Part of it is next to the Newborough Warren, one of the largest dune systems in the United Kingdom. The warren and nearby Ynys Llanddwyn island have formed the Newborough Warren and Ynys Llanddwyn National Nature Reserve (NNR) since 1955. It also falls within the Newborough Warren - Ynys Llanddwyn Site of Special Scientific Interest which also includes the neighbouring Newborough Forest, which is not part of the NNR.

== Geology ==
The area was formed 700 years ago during a strong storm that blew sand inland. During the Elizabethan era, Marram grass was planted to help stabilise the land, and in 1947 parts of the dunes were planted with trees to prevent sand engulfing Newborough village.

There is a ridge of precambrian rock that extends from the forest towards Ynys Llanddwyn island, with the island being a "narrow finger" landform containing a lighthouse, pilots' cottages and islets, and a home for cormorants.
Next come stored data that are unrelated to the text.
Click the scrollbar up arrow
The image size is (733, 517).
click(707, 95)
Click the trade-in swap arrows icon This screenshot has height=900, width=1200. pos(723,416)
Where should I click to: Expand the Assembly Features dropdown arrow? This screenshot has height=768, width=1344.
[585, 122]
The warren is notable for its wildflowers and butterflies. Ringed plovers are present along the water's edge, while grey seals swim in the bay.
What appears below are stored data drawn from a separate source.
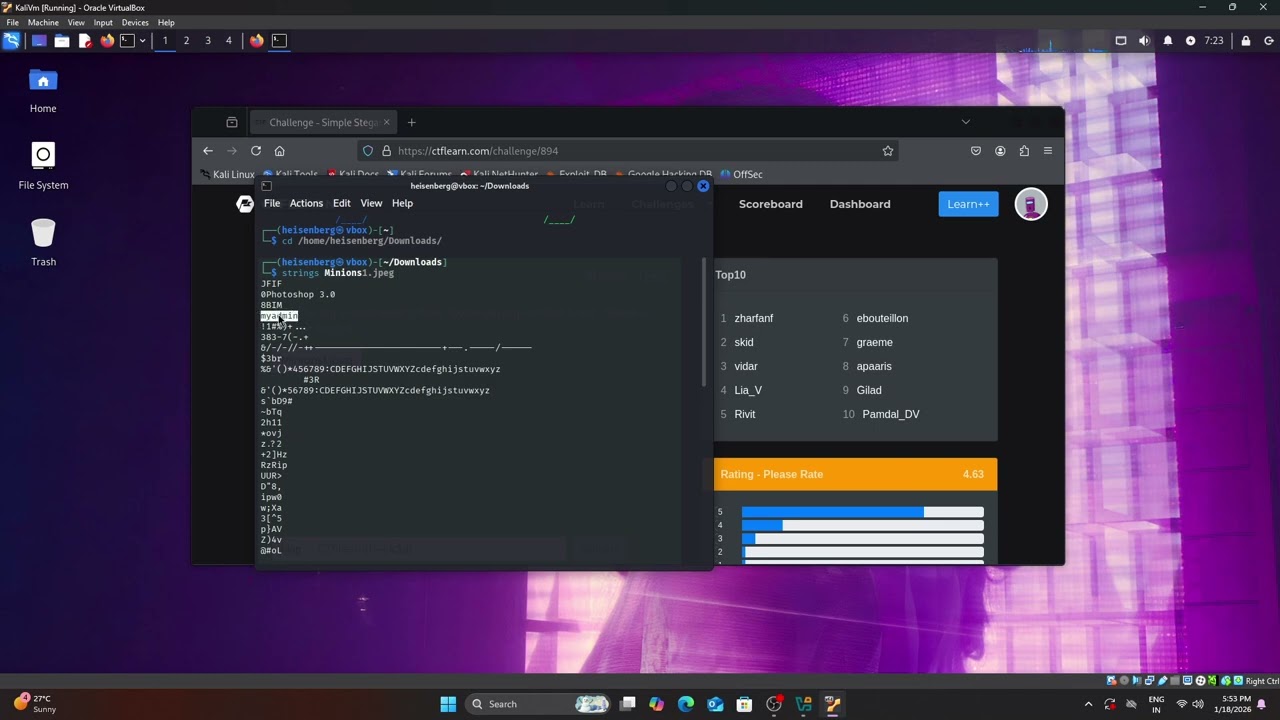Open Firefox hamburger application menu
This screenshot has height=720, width=1280.
[1047, 151]
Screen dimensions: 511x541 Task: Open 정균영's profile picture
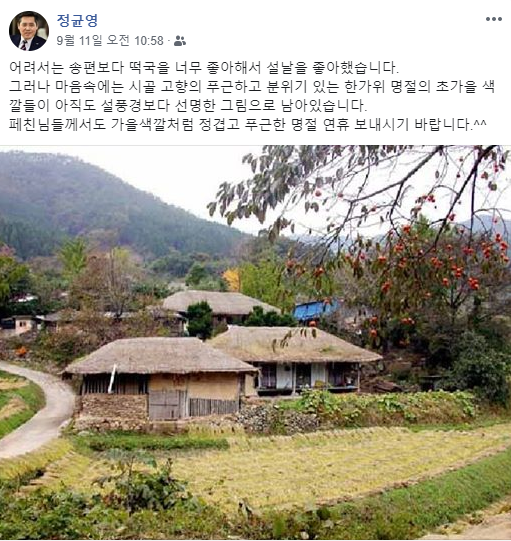pos(29,31)
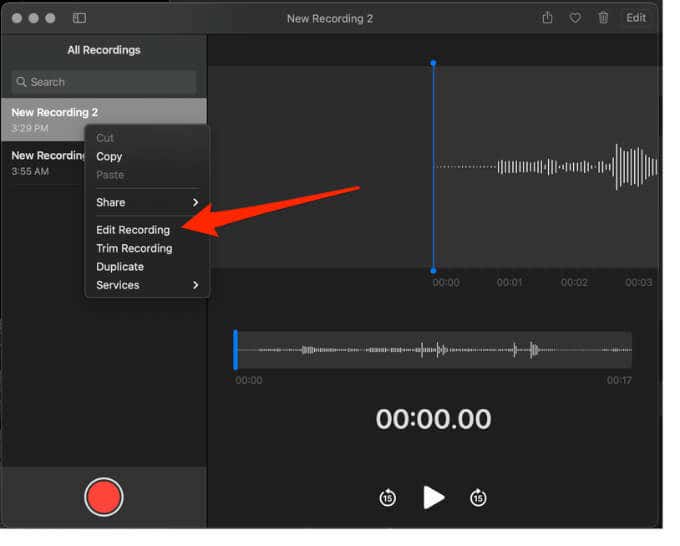
Task: Toggle the sidebar with the sidebar icon
Action: pyautogui.click(x=80, y=18)
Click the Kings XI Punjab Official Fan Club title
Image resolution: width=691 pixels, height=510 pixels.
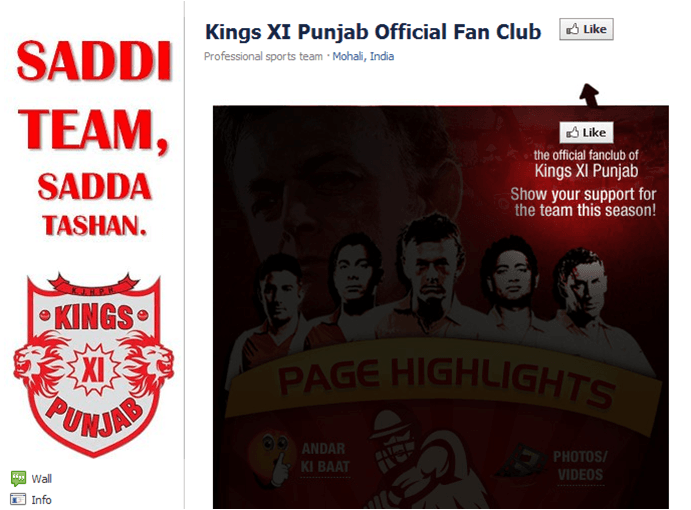(373, 32)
The beach is 3.5 mi long stretching between Ynys Llanddwyn island and Abermenai Point. It is bounded by Abermenai Beach (Traeth Abermenai / Traeth Melynog) to the east, and to the west on the otherside of Ynys Llanddwyn island by Traeth Penrhos beach.

== Tourism ==
The beach is used for sunbathing and kitesurfing. Concerns have been raised by locals whether it is, or should be a, nudist beach. Llanddwyn beach and the nearby forest and dunes are managed by Natural Resources Wales (NRW). It is one of Wales' Blue Flag beaches.

The beach was a location used to film the House of the Dragon HBO TV series in 2023. Condé Nast Traveller described it as one of the UK's best beaches. It has been nicknamed the "Beach of Romance", in reference to princess Dwynwen, who became Wales' patron saint of lovers.

== Congestion ==
Due to the popularity of the beach, restrictions and higher parking charges had been put in place by Natural Resources Wales in 2025 to reduce congestion and protect the wildlife. In May 2025, locals blockaded the beach access road in protest against the congestion. In August 2025, the beach had to close for three hours as wardens were unable to control the numbers of unlawfully lit fires and barbecues due to the high visitor numbers. In October 2025, NRW replaced the barrier system on the narrow access road leading to the beach was replaced with an Automatic number-plate recognition system using CCTV cameras, where payment is collected through an app. The barrier system was blamed for causing gridlock on roads when visitor numbers were high.